Dead-Man's Switch Drill — 2026-04-12
GAP-005 Closure
Drill Summary
| Item | Result |
|---|---|
| Date | 2026-04-12 |
| Operator | Agent DR (automated) |
| Test file | tests/test_watchdog_drill.py |
| Tests run | 26 |
| Tests passed | 26 |
| Tests failed | 0 |
| Duration | 0.42s |
What Was Tested
- Heartbeat emitter (daemon side)
- Initial state is alive
- Beat updates timestamp and counter
- Metadata captured per beat
- Staleness detection at 3x interval
-
Status report structured correctly
-
Dead-man's switch (watchdog side)
- Initial state is ARMED
- Heartbeat reception keeps state ARMED
- WARNING state at 50% of timeout
- TRIPPED state when timeout exceeded
- Trip fires only once (idempotent)
- Heartbeats ignored after trip (no auto-recovery)
- Detection within one check cycle after timeout (120s default)
- Manual reset re-arms the switch
-
Reset requires named approver
-
Watchdog loop (async integration)
- flatten_callback called when switch trips
- No flatten when heartbeats are fresh
- Flatten called exactly once (not repeated)
-
Loop survives flatten_callback exceptions
-
Daemon recovery
- Fresh switch starts armed on restart
- Stale state detected immediately after crash
- Reset + re-arm flow works
-
Re-trip possible after reset and second failure
-
Independence
- Heartbeat and DeadManSwitch are separate objects
- Communication only via receive_heartbeat()
- Daemon crash does not affect watchdog process
Findings
- The dead-man's switch correctly detects stale heartbeats within one check cycle.
- The two-process architecture (Heartbeat in daemon, DeadManSwitch in watchdog) ensures crashes are detected even if the daemon process is completely dead.
- Once tripped, the switch requires human reset — the daemon cannot un-trip itself.
- The watchdog loop is resilient to flatten_callback failures (logs exception, continues monitoring).

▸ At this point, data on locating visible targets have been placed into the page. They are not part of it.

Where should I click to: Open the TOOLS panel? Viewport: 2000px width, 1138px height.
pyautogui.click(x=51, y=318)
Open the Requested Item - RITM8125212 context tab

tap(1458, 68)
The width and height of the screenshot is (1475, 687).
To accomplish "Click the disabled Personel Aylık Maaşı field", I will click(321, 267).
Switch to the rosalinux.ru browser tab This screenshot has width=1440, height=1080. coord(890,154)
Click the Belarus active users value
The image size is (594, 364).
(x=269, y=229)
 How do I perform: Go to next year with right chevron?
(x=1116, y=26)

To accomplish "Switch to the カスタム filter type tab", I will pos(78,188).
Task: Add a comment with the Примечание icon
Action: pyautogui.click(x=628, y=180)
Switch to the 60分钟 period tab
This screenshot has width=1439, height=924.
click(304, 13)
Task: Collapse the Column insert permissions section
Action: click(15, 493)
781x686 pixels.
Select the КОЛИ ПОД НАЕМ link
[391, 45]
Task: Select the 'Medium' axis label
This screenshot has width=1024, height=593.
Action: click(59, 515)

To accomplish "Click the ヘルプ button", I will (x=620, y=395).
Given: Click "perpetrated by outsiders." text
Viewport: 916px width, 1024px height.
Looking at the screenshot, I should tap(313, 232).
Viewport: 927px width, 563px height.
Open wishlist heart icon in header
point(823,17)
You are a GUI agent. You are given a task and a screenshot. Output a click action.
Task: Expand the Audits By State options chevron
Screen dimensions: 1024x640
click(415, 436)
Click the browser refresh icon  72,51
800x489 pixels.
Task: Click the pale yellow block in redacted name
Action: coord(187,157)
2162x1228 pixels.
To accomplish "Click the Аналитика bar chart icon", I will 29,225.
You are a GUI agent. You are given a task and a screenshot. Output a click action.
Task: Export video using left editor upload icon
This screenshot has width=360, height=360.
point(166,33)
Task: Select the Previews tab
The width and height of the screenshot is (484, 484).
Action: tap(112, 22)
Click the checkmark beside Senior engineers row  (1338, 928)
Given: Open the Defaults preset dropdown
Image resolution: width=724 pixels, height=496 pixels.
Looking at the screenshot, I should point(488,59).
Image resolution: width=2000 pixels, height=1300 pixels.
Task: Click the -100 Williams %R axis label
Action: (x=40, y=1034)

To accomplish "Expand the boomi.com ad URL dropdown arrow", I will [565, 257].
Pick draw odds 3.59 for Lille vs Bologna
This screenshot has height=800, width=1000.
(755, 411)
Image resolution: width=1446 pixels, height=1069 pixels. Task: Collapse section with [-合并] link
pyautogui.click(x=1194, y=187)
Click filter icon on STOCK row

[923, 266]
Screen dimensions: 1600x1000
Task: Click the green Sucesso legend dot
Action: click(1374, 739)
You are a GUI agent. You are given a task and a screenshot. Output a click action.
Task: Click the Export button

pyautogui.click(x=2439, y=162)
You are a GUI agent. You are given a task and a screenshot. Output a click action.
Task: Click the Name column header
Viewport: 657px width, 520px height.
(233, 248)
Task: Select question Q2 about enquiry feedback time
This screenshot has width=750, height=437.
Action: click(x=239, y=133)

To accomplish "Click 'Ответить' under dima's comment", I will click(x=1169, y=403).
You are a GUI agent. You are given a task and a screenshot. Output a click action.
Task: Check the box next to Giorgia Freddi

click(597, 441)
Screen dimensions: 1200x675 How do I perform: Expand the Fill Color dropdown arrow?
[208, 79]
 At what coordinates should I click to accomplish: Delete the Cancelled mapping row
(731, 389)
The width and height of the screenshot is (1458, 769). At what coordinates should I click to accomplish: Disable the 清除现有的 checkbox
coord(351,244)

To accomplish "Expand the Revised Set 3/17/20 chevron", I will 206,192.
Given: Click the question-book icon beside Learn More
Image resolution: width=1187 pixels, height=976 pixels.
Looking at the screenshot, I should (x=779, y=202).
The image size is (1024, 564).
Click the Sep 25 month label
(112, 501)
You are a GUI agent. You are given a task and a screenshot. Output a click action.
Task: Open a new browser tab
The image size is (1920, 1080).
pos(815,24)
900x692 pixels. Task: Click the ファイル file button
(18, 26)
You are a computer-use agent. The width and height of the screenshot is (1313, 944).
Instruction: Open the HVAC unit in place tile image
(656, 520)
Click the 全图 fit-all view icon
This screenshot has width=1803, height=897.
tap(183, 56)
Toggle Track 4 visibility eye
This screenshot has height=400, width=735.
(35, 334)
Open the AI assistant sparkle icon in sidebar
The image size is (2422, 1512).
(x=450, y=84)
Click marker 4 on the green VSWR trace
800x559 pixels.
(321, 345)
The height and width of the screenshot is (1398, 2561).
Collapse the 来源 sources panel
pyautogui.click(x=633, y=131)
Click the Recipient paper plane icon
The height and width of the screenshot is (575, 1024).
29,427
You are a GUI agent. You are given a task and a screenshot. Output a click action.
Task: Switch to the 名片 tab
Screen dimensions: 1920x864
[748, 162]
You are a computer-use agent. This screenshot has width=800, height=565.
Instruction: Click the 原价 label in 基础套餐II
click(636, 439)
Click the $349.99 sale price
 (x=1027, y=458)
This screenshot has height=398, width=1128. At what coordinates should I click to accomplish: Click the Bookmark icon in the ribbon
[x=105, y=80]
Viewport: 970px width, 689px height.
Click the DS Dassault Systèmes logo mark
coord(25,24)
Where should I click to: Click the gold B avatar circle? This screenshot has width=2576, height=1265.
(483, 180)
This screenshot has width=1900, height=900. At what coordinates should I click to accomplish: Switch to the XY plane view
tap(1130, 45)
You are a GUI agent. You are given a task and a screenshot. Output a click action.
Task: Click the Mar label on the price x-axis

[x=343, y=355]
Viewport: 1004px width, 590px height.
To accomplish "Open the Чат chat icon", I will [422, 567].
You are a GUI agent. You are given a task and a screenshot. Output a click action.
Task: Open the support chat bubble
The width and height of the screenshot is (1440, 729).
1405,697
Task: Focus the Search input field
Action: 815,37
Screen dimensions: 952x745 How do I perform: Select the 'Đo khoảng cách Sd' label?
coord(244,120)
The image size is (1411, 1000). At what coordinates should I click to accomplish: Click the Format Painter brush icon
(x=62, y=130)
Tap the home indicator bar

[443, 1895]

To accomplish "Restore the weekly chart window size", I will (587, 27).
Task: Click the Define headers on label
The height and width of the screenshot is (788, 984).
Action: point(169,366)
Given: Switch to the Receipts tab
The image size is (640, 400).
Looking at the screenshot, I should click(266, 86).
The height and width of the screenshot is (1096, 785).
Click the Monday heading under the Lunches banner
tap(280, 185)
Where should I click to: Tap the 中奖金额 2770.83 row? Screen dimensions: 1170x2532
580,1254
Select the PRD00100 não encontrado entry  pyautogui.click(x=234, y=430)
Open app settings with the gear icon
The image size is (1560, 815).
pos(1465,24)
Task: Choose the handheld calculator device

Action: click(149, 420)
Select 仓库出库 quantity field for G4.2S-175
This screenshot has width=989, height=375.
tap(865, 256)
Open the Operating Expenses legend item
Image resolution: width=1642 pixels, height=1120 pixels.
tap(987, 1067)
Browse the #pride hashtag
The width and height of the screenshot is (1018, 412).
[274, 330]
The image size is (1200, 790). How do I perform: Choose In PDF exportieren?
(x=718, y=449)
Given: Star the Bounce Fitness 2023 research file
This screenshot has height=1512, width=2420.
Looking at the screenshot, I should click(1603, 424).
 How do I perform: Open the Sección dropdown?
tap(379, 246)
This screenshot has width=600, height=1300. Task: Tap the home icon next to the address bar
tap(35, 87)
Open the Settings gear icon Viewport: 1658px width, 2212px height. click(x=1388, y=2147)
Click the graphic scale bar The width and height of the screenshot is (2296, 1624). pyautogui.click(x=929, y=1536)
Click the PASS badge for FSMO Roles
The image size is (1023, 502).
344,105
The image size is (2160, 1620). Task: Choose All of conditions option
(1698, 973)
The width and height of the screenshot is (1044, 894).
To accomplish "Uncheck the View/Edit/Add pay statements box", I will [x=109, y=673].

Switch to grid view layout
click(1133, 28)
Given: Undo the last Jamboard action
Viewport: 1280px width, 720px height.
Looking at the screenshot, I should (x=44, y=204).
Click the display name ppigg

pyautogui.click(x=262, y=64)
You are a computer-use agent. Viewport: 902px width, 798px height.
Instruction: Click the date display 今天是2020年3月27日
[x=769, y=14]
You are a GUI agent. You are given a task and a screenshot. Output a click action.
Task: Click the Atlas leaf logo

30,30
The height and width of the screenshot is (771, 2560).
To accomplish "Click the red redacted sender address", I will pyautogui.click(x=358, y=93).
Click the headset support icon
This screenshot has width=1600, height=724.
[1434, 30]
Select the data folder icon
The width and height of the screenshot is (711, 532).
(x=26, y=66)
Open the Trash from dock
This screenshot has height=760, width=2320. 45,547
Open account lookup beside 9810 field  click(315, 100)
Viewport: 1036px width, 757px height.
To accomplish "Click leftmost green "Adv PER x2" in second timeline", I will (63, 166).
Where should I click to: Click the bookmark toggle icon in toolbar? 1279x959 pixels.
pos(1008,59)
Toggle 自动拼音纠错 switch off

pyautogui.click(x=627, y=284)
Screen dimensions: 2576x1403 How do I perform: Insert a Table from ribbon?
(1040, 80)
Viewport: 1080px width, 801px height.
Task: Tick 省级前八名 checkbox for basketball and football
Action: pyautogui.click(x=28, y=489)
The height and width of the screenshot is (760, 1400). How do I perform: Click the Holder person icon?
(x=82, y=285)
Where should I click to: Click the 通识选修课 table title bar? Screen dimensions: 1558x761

- Default timeout of 120s with 10s check interval means worst-case detection is 130s after last heartbeat.
Gaps Remaining
- Redis integration: In production, heartbeats flow through Redis. Tests use direct
receive_heartbeat()calls. The pattern is correct; the transport layer (Redis) is not tested here. - Process isolation: Tests verify object independence but not actual OS process separation. In production, the watchdog runs as a separate systemd service.
Verdict
GAP-005: CLOSED. The dead-man's switch detects stale heartbeats, triggers emergency flatten, operates independently from the daemon, and handles recovery correctly.